LOS ANGELES (CNS) – A five-day strike in California and Hawaii by thousands of unionized Kaiser Permanente registered nurses and other health professionals continued for a third day Thursday amid contract negotiations, but Kaiser officials said affected facilities will remain open with some adjustments.
Workers represented by the United Nurses Associations of California/Union of Health Care Professionals began picketing at 7 a.m. Tuesday at locations across the region.
Participating workers include registered nurses, pharmacists, nurse anesthetists, nurse practitioners, midwives, physician assistants, rehab therapists, speech language pathologists, dietitians and other specialty health- care professionals, according to the union.
“Our colleagues are leaving for better working conditions and pay — an average increase in pay of about 25 percent,” said Jeff Cathcart, a certified registered nurse anesthetist working at Kaiser South San Francisco. Cathcart is also a member of his local bargaining team, where he has witnessed firsthand delays and denials from Kaiser management. “When we can’t retain and recruit enough staff, that leads to access issues for our patients. And that’s what we’re out here fighting for.”
Union officials said they do not take the decision to walk off the job lightly, but claim Kaiser “has not agreed to a contract that delivers on the core priorities of the frontline health care professionals who make Kaiser work every day.”
Cathcart said that at a recent negotiating session that lasted until 2 a.m., management walked away from the table despite what the 20-year Kaiser employee called “proposals to improve patient care.”
“We gave management every opportunity to engage in meaningful dialogue and work toward fair solutions, but they chose to walk away.”
Kaiser officials insisted in a statement the company is committed to reaching a labor agreement.

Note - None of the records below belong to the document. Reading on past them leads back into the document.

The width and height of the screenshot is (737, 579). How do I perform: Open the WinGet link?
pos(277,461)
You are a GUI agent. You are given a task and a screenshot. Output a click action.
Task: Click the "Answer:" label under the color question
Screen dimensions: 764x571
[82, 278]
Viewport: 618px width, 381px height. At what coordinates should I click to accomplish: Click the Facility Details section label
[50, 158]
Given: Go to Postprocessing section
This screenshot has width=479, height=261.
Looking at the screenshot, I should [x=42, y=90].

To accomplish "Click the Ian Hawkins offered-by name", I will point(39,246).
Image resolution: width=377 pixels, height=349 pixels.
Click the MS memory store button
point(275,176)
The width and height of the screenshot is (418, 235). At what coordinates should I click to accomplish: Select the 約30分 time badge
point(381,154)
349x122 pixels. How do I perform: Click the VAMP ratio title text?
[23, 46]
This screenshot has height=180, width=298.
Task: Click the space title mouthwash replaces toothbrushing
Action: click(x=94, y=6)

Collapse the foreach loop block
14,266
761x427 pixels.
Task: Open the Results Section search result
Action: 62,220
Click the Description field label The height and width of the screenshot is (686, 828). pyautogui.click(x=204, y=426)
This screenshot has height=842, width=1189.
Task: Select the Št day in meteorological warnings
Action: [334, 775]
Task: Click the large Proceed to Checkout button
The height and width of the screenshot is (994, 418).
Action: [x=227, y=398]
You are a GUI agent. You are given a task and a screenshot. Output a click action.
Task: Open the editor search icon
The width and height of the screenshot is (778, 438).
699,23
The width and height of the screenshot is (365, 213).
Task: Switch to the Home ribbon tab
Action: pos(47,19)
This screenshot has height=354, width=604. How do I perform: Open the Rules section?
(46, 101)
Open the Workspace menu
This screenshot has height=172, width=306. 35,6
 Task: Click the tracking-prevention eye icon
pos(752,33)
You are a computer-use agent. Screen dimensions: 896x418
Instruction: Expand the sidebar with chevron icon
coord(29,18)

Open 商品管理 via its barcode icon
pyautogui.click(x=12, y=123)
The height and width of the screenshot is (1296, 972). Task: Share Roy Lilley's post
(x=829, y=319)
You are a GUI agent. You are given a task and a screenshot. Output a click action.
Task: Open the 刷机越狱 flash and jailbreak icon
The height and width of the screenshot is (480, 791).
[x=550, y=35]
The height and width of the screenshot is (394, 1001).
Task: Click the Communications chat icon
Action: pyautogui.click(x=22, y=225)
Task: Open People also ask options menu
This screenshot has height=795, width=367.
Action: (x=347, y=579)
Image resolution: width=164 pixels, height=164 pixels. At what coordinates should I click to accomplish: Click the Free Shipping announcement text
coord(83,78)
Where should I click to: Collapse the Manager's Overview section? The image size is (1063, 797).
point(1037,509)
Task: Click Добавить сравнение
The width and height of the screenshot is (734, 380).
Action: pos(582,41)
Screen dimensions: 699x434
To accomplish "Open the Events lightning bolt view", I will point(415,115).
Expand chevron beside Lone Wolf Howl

“We respect the Alliance and value their members — our employees — for the vital role they play caring for our 12.5 million members,” according to Kaiser. “We’ve worked to reach new national and local agreements — achieving 52 tentative agreements, holding over 900 local bargaining sessions, and reaching comprehensive agreements at 17 of 54 local tables. We’ve enhanced proposals, initiated mediation, and extended bargaining. Even after receiving 10-day strike notices, we continued negotiating, seeking agreement.”
The company added: “At the heart of this negotiation is a dispute about wages. We recognize our employees’ hard work and have offered a strong contract proposal that pays off immediately and over the long term. Alliance- represented employees currently earn, on average, 16% more than peers elsewhere. Our offer increases their already above-market wages over the four- year contract, and enhances their high-value medical plans and retiree benefits, benefits that have long made Kaiser Permanente an employer of choice.”
The company said hospitals and medical offices will remain open during the strike, and will shift appointments to virtual care via phone, video and e-chat. In some cases, some health appointments, elective surgeries and procedures will be rescheduled.
Kaiser emphasized that facilities will be staffed by physicians, experienced managers and trained staff with added licensed contract professionals as needed. Additionally, the company said it will be onboarding up to 7,600 nurses, clinicians and other staff to work during the strike — individuals who have worked for them before.
More than 1,000 Kaiser employees have also volunteered to be reassigned to work in strike locations, the company said.
Members can find the updates on care impacts at kp.org. Kaiser expects normal operations to resume after 7 a.m. Sunday.
“We remain committed to bargaining in good faith for a fair agreement that balances fair pay with high-quality, affordable care,” Kaiser said in a statement. “We will continue providing the care our members rely on while honoring employees and protecting patients.”
According to Kaiser, the company has been working with the Alliance to support nearly 61,000 employees.
The Alliance initially sought a 38% wage increase over four years, but now seeks 25%, which Kaiser Permanente described as a figure “out of step with today’s economic realities and rising health care costs,” according to the company.
Such a wage hike would increase the company’s $6.3 billion annual payroll and may lead to higher rates for members and customers, with serious market implications, officials said.
“Our 21.5% offer will increase payroll for this group by nearly $2 billion in total by 2029,” Kaiser said in a statement. “Anything beyond 21.5% will require us to further increase rates for our members and customers at a time when health care costs are increasingly unaffordable and many are having to make the difficult choice to go without coverage. We have a responsibility to the right thing for our employees and our members and customers.”
Meanwhile, the union argued that Kaiser has the ability to pay — saying that, in 2021, the company’s reserves stood at $44 billion. In 2024, Kaiser reached $66 billion in reserves, an increase of $22 billion, the union said.
“This is not a money problem. It’s a priority problem,” according to a statement from the Alliance.
The union said its request for an increase of 25% was, in part, to address an 18.5% inflation increase.
“We’re not asking for special treatment — we’re asking for equal treatment. Our proposal of a 25% wage increase over four years is designed to restore what was lost, keep pace with the cost of living and recognize the value of our members’ labor,” the Alliance said in a statement.